TASK OBJECTIVE
Extract, exactly and without pictures, every line from the one that includes "Task: Click the Video BIOS Version chip icon" through the final line of the material below.

RECORDS PROVIDED

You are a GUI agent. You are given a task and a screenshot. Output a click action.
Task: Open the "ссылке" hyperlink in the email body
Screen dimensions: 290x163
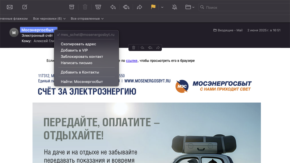[x=132, y=61]
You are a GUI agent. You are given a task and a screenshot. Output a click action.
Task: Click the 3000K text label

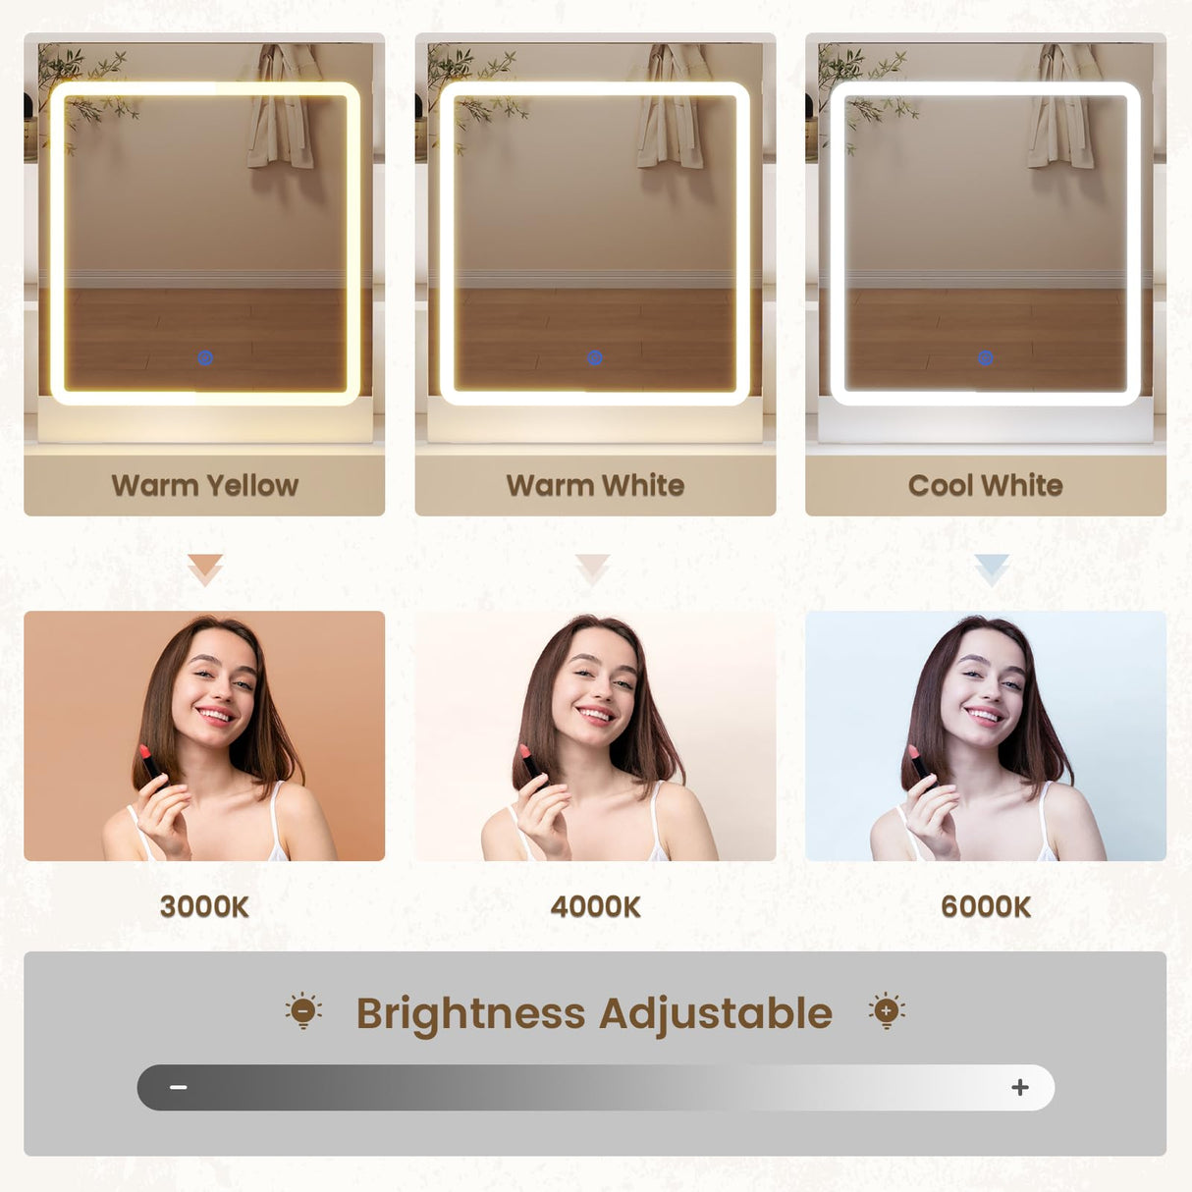(204, 906)
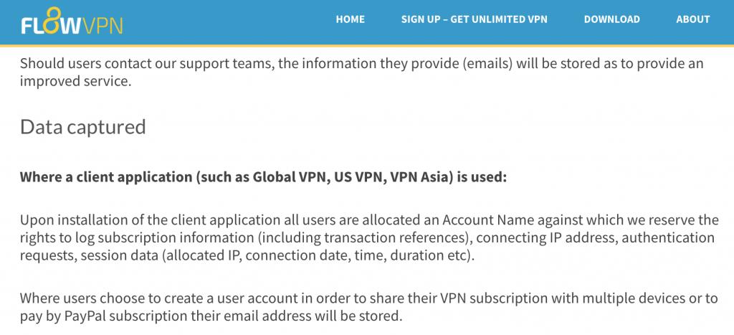734x335 pixels.
Task: Navigate to the ABOUT page
Action: (x=693, y=19)
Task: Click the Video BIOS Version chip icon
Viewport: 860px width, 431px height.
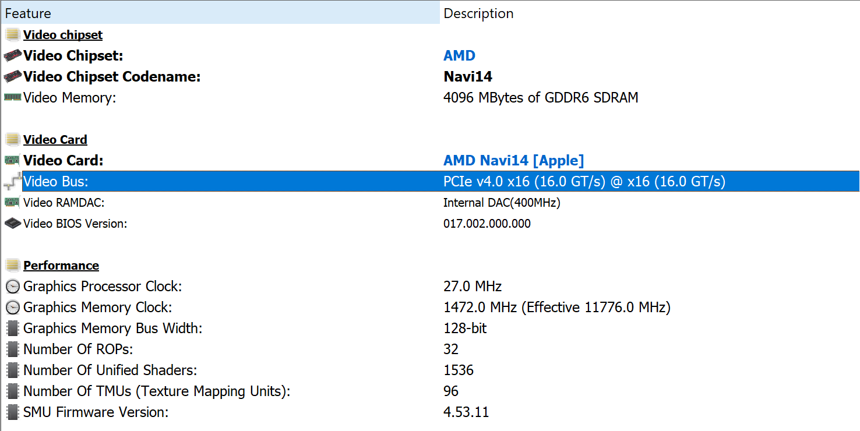Action: click(13, 224)
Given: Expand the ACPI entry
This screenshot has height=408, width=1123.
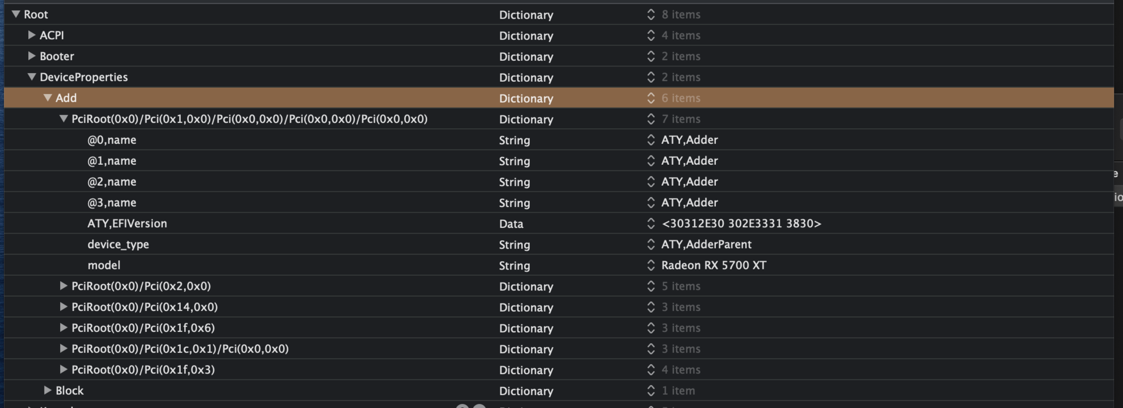Looking at the screenshot, I should pyautogui.click(x=32, y=35).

COMPLETED TASK
Task: Click the Video BIOS Version chip icon
Viewport: 860px width, 431px height.
Action: click(13, 224)
Given: Expand the ACPI entry
This screenshot has height=408, width=1123.
Looking at the screenshot, I should pyautogui.click(x=32, y=35).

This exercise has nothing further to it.